::: PAGE TEXT

I've started three businesses, and I've invested in others as an angel investor and venture capitalist. I've often struggled and failed. My second start-up made $7,000 over three years while I lived in a $200-a-month apartment. With another one I gained 25 pounds during the first year, thanks to too many hurried dashes to McDonald's. But I'm glad I chose the entrepreneurial path. I like the challenge of creating something from scratch.
I've learned a lot from my experiences. Before you venture out on your own, I offer you three myths about starting a business that I wish I had known before I began.
The first myth is that you should spend a lot of time preparing detailed business plans. Many business school professors and consultants recommend writing them with lots of scenario planning and financial projections. Far too many entrepreneurs lock themselves up for six months to labor away creating the perfect plan. The problem is that markets change so quickly that you don't really know how consumers will view your product. Those six months would be better spent better developing a product and trying to sell it.

::::::

WHAT YOU WILL DO:
**A.** Extract everything in the start-up passage from "I've learned a" down to "to sell it.".
**B.** Does the start-up passage agree with each statement: (i) the writer's second start-up made $7,000 over three years; (ii) the writer regrets choosing the entrepreneurial path; (iii) the writer advises spending six months perfecting a business plan? Answer yes or no for each, quoting the deciding words.
**C.** In which roles does the writer of the start-up passage say they have been involved with businesses?
The records that come next are separate material and have no connection to the start-up passage.

::: DATASET EXTRACT

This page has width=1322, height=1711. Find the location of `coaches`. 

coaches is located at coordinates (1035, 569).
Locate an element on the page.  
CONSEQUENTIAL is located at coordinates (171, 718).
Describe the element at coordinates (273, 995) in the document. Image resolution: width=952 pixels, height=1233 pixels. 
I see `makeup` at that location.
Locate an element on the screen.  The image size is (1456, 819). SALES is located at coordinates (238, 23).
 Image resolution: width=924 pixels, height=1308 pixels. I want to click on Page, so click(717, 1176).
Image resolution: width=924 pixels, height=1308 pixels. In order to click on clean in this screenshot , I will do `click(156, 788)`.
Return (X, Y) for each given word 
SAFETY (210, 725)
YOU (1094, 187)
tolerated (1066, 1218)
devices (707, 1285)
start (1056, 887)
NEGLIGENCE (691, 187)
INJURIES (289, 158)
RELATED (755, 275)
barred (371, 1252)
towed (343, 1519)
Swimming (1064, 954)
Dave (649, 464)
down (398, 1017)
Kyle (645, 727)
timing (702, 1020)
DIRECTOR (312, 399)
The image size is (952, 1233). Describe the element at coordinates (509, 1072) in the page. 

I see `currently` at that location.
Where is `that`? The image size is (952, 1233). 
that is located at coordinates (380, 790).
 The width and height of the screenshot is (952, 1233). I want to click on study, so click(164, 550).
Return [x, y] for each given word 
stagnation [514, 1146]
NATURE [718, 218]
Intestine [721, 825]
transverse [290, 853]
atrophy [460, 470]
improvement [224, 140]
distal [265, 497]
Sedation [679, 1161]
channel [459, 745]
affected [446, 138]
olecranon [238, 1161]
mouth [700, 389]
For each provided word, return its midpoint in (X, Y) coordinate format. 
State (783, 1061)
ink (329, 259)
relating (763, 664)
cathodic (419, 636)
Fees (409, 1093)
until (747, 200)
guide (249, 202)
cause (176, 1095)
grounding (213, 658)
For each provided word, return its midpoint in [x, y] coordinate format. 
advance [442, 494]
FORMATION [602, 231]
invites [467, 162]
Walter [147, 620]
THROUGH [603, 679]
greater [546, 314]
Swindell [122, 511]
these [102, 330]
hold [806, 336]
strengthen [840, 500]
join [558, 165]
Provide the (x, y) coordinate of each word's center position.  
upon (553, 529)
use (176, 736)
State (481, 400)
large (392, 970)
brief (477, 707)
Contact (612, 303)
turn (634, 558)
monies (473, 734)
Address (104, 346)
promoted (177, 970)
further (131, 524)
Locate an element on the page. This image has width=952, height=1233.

::::::

RESPONSES:
**A.**
I've learned a lot from my experiences. Before you venture out on your own, I offer you three myths about starting a business that I wish I had known before I began.
The first myth is that you should spend a lot of time preparing detailed business plans. Many business school professors and consultants recommend writing them with lots of scenario planning and financial projections. Far too many entrepreneurs lock themselves up for six months to labor away creating the perfect plan. The problem is that markets change so quickly that you don't really know how consumers will view your product. Those six months would be better spent better developing a product and trying to sell it.

**B.**
(i) Yes: "My second start-up made $7,000 over three years"
(ii) No: "But I'm glad I chose the entrepreneurial path."
(iii) No: "Those six months would be better spent better developing a product and trying to sell it."

**C.**
- Founder of three businesses
- Angel investor
- Venture capitalist